> **Data extracts**

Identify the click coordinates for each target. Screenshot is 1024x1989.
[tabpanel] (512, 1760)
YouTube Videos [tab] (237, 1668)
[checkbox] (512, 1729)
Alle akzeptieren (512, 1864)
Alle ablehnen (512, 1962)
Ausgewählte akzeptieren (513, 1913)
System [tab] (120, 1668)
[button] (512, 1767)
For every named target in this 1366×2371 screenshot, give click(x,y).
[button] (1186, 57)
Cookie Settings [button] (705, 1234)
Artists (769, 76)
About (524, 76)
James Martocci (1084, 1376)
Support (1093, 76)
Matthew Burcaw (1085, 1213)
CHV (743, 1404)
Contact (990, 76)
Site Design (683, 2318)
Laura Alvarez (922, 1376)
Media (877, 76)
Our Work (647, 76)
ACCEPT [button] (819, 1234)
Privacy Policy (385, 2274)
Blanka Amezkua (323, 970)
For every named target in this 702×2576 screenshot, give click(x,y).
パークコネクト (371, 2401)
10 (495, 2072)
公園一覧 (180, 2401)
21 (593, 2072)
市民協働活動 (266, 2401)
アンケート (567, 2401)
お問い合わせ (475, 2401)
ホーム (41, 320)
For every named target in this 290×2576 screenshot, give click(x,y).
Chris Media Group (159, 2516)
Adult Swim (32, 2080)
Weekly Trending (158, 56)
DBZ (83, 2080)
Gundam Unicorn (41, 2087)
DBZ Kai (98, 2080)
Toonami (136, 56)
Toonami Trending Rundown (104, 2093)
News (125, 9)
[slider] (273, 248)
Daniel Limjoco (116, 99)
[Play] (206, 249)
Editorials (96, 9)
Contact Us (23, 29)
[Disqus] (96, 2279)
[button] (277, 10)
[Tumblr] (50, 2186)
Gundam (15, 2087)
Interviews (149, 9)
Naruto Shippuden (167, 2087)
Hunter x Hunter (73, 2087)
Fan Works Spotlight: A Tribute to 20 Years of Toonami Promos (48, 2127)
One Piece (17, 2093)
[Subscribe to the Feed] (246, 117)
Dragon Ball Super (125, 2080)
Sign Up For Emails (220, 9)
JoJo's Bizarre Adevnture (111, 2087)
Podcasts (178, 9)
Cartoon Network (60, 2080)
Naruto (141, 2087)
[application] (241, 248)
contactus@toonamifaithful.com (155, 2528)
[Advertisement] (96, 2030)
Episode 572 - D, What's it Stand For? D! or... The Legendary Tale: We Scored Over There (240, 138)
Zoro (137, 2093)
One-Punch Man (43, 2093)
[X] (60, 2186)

> **Task to complete**
Starting with the first line of the records above, give back each line exactly until the line with "[button] (512, 1767)" has been given as well.

> **Solution for this exercise**
Identify the click coordinates for each target. Screenshot is 1024x1989.
[tabpanel] (512, 1760)
YouTube Videos [tab] (237, 1668)
[checkbox] (512, 1729)
Alle akzeptieren (512, 1864)
Alle ablehnen (512, 1962)
Ausgewählte akzeptieren (513, 1913)
System [tab] (120, 1668)
[button] (512, 1767)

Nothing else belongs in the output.